Connecticut-based Aetna Inc. had sought an average 19% increase in rates for its 65,000 individual customers, but pulled back after multiple math errors in its paperwork were found by its own staff and by an independent consultant working for the state.

Aetna’s decision follows a similar move by Anthem Blue Cross, which canceled a rate increase of as much as 39% for many of its 800,000 California policyholders in April after the state consultant found calculation errors in its filing with the California Insurance Department.


After the Anthem discovery, the state consultant began a review of paperwork submitted by Aetna and Blue Shield of California justifying proposed rate increases. The filings of a fourth insurer, Health Net Inc., also will be scrutinized, regulators said.

An Aetna spokeswoman said the company found “a miscalculation not previously detected” when it conducted a third round of internal reviews.

“This was a simple human error,” said spokeswoman Anjanette Coplin, who did not elaborate. “As soon as we uncovered this mistake, we informed the California Department of Insurance.”

Coplin said the error would have no effect on California policyholders because the proposed rates had not been put in effect.

But the trouble with the Aetna and Anthem rate filings prompted regulators Thursday to step up pressure on insurers to disclose their filings. The filings show how they plan to spend at least 70% of their premiums on medical claims, as required by state law.

California Insurance Commissioner Steve Poizner announced that all new health insurance filings in the individual market would be posted on his department’s website, a significant departure from the customary practice of regulators privately reviewing the records.

“First we found major problems with the Anthem Blue Cross rate filing,” Poizner said. “Now additional scrutiny has revealed that Aetna’s filing has significant mathematical errors.”

“Given that two of the four major health insurers [in California] have provided rate filings containing math errors, I believe an additional level of transparency is warranted,” Poizner added.

Even with the new disclosure requirements, regulators have limited authority to block rate increases. They can do so only if insurers fail to spend at least 70% of their premiums on medical claims.

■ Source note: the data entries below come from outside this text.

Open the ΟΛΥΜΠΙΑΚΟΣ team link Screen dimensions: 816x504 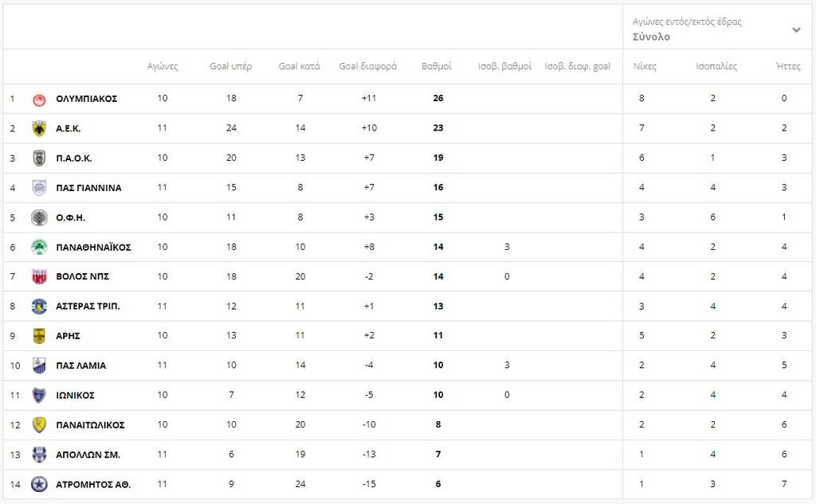click(x=86, y=99)
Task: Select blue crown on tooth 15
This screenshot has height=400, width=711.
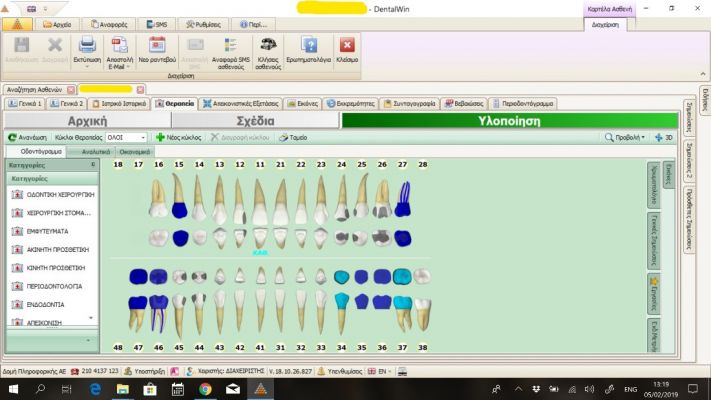Action: (180, 210)

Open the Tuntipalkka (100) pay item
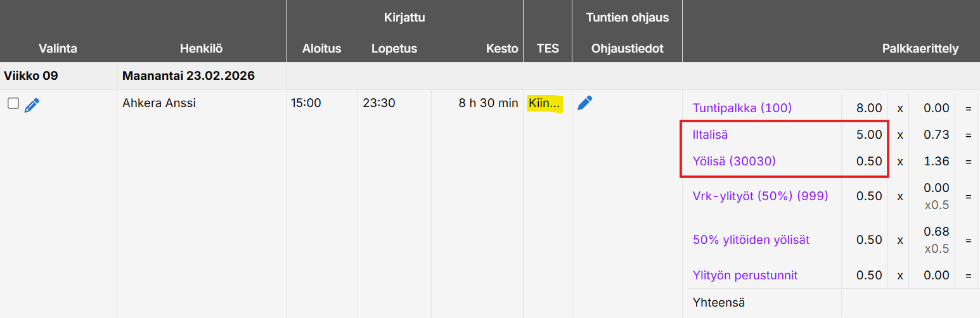[742, 108]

In Aetna’s recent rate filing, the insurer said its plan met the 70% minimum. But once the errors were identified, medical-claim spending fell below the 70% requirement. The proposed rates were higher than they should have been, officials said. Aetna notified regulators of its mistakes this week, about the same time the state’s consultant reported the problems.

“There were multiple errors … in the way [Aetna] annualized premiums and in the compounding of the rate increase,” said state Insurance Department spokesman Darrel Ng.

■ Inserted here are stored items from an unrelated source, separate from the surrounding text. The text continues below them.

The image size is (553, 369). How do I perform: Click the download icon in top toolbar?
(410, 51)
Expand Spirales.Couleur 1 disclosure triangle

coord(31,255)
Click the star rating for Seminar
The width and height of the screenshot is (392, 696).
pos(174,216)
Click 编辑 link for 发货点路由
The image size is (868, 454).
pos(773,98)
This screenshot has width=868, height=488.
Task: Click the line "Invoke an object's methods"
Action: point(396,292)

Aetna’s decision comes amid efforts by state and federal officials to clamp down on soaring rate hikes for individual policyholders and small businesses.

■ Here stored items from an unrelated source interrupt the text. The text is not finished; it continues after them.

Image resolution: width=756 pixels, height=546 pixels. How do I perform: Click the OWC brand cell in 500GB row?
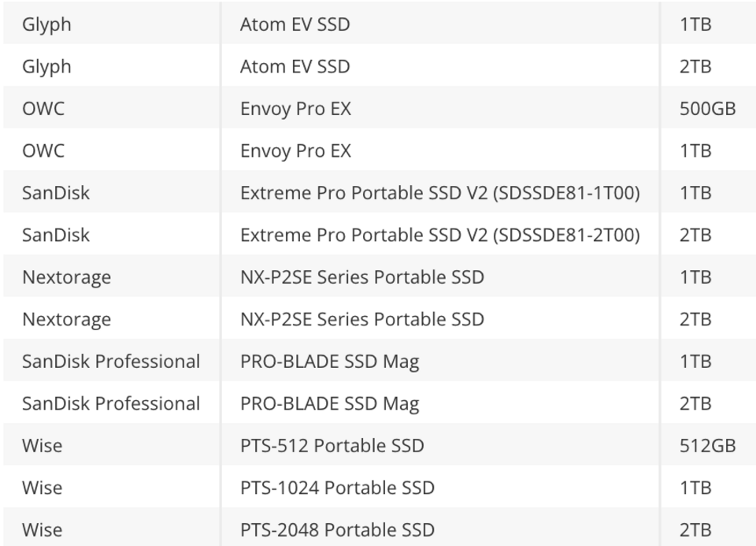point(43,109)
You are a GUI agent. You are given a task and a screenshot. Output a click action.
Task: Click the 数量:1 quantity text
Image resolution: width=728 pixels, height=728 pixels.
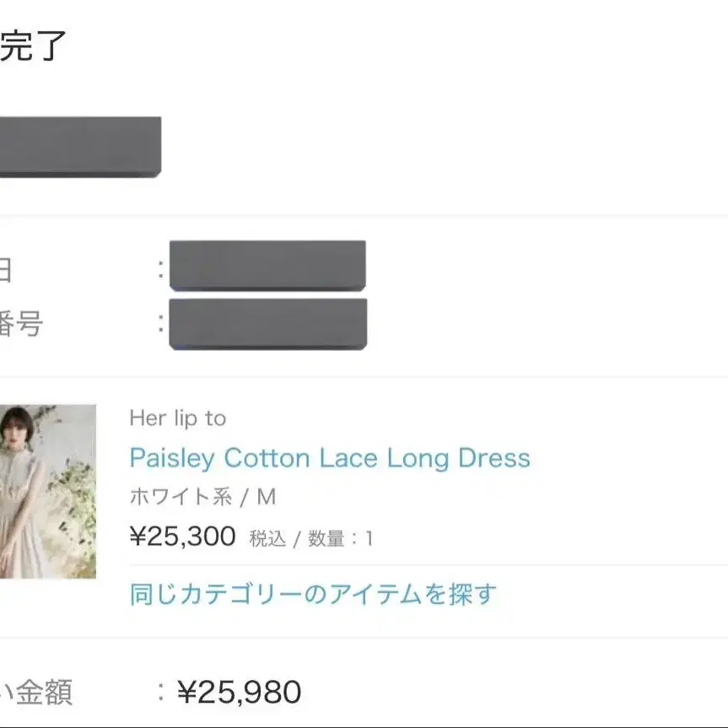click(x=340, y=538)
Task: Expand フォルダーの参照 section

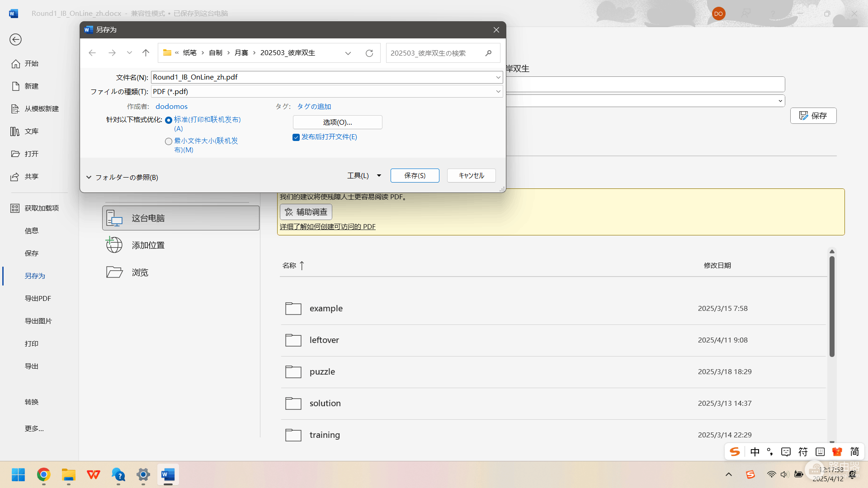Action: tap(122, 177)
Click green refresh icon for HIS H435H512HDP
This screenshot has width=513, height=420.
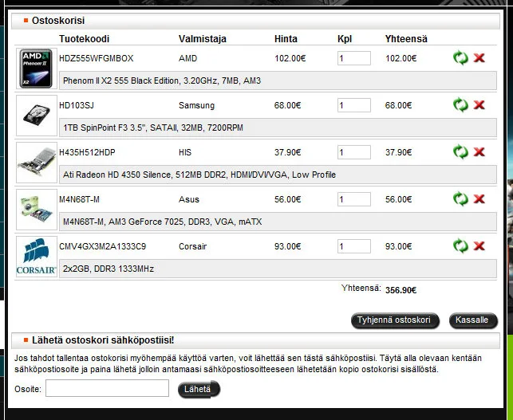[460, 152]
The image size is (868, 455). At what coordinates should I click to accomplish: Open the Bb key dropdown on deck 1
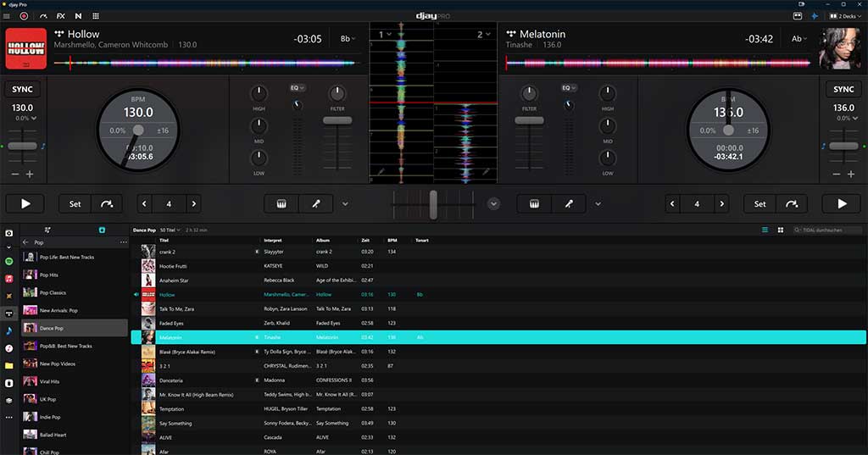click(x=348, y=39)
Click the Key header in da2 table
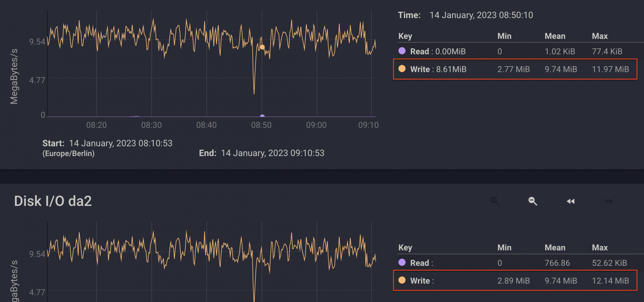Viewport: 644px width, 302px height. 405,247
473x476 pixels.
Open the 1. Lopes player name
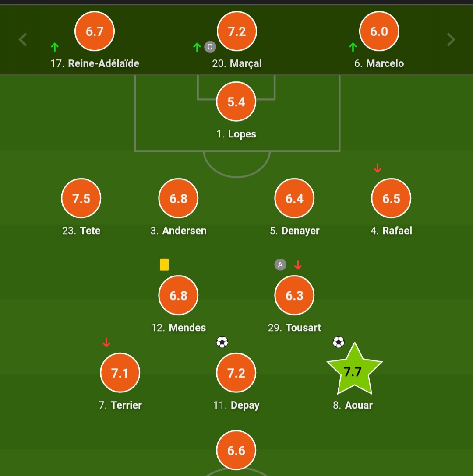tap(236, 134)
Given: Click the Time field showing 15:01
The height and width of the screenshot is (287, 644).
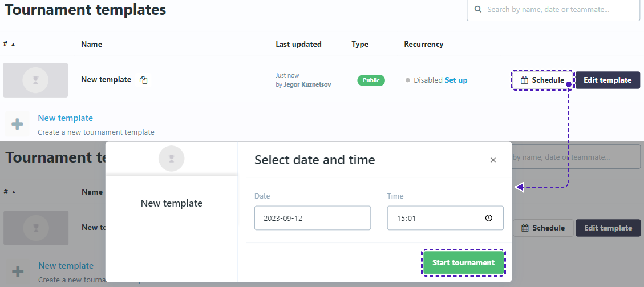Looking at the screenshot, I should click(x=436, y=218).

The nation’s new healthcare law gives the Health and Human Services secretary the authority to review “excessive” premium increases, without defining the term. The law also will require insurers to spend at least 80% of their premiums on medical care.

Lawmakers in Sacramento and Washington are debating new bills that would beef up regulators’ authority to approve or deny rates. One such bill in the California Legislature was approved this week by the state Senate’s health committee.

Consumer advocates applauded the withdrawal of Aetna’s rate filing, seeing the move as part of a broader effort to rein in insurance companies.

“It seems like there is a lot of momentum building toward rate regulation,” said Jamie Court, president of Santa Monica-based Consumer Watchdog. “Insurers have to worry about that because they haven’t had anyone looking over their shoulder.”